Roxanne fell into them and hugged me tightly. “Thank you so much, Bubbles. You have saved Stinky and me and, who knows? Maybe you saved Slagville from being blown to smithereens, too.”

“It'll all work out, Roxanne.”

“I know. I pray the same for you, Bubbles.” She let go. “I don't like you going to Stiletto's house by yourself. Why don't you call the police?”

“I will,” I said. “First I'm going to wake up Zeke. He's got to help me. I don't want to do this alone.”

“Smart idea.”

She waved at me as I threw my suitcase in the back of the Camaro and got in. The streets of Slagville were wet, dead and silent after the evening's rain shower. The clock in my car said it was close to two
A
.
M
. Three more hours and I'd have to be at a waste hauler's meeting anyway. For a second, I thought I saw St. Christopher shake his head, as though he could not ensure
protection if I decided to drive to Lehigh on rain-slicked roads while battling exhaustion.

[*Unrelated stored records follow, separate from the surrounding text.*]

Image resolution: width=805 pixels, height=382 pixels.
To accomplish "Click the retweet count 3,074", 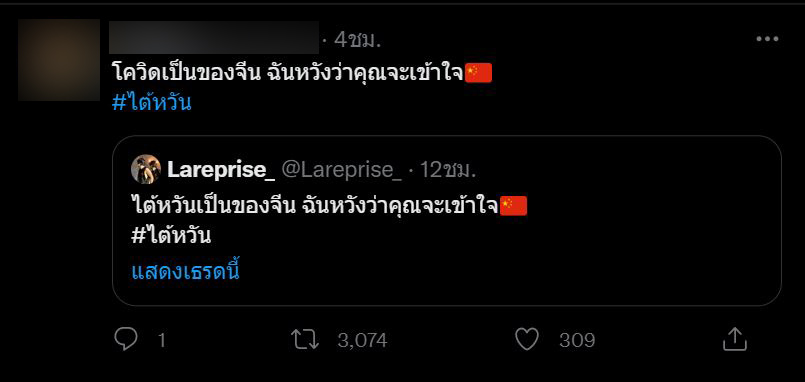I will [x=362, y=340].
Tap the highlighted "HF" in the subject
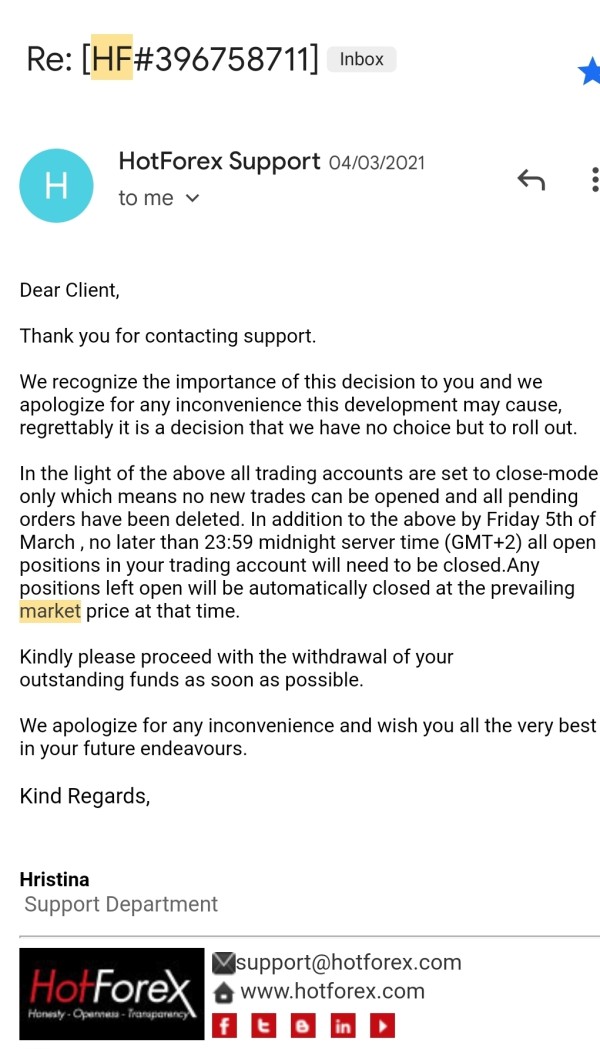 pos(111,59)
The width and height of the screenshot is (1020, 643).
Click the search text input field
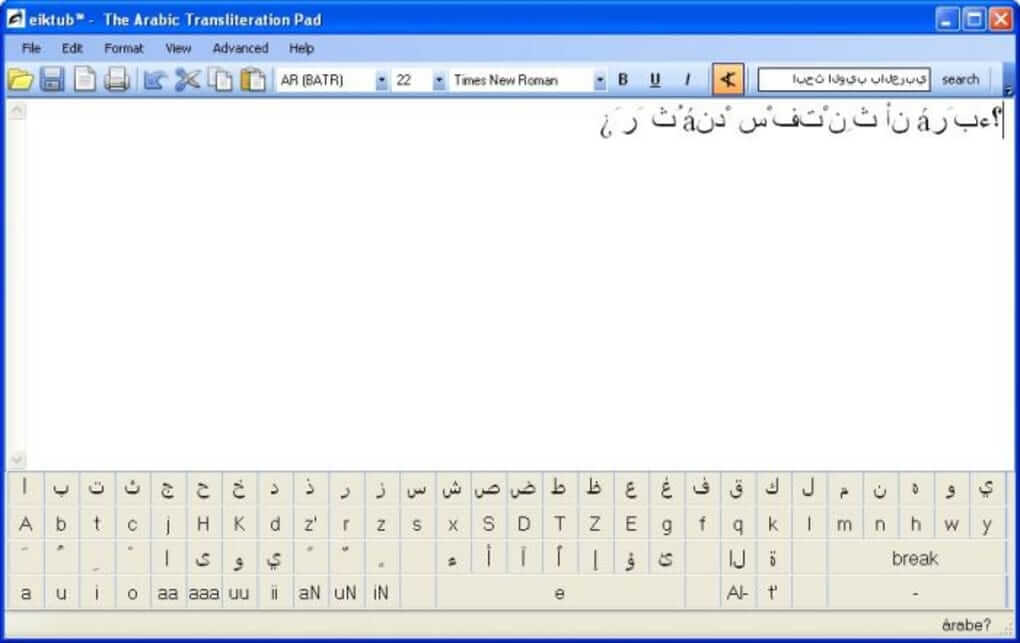(843, 79)
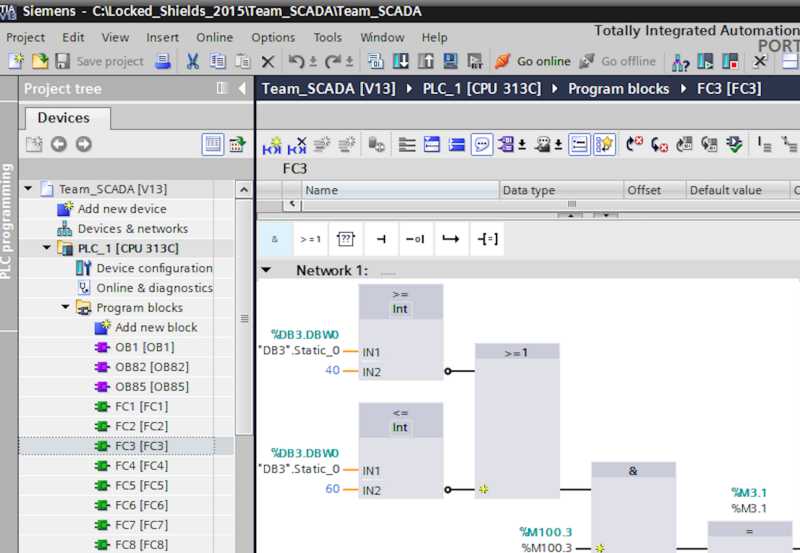Select the assignment instruction icon

tap(488, 239)
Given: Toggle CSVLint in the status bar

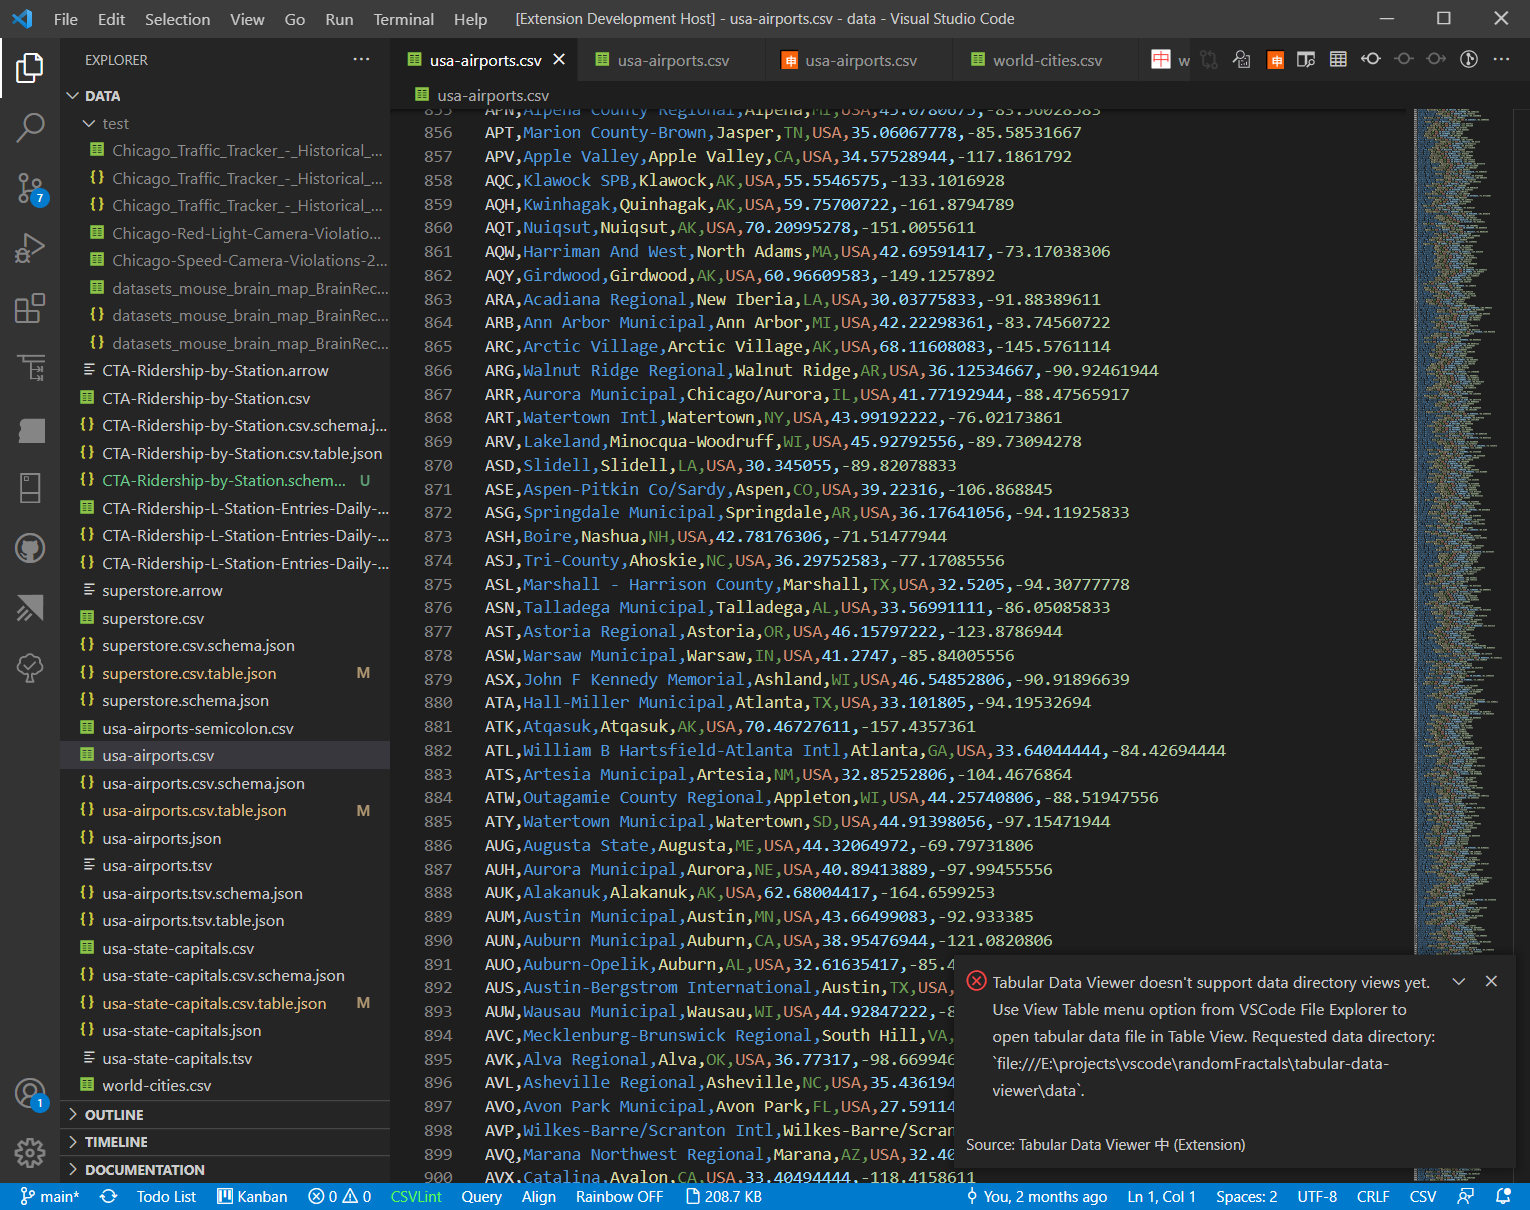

I don't know why it took me so long to see his face in the rearview mirror, but it did. When our eyes met, he said, “Where are you going, Bubbles?”

I swerved to stay in my lane. “Oh, my God, Zeke. You just gave me a heart attack. I am so glad to see you. You've got to come with me to Stiletto's house in Saucon Valley. Something's happened to him, Zeke, and I think his stepfather, Henry Metzger, is behind it.”

“You can't go home,” Zeke said evenly. “I won't let you.”

“What?” I pulled over, wrenched up the parking brake and turned around. “What's wrong with you?”

And that's when I noticed the gun in his hand.

“Let's go, Bubbles,” he said. “Mother's waiting.”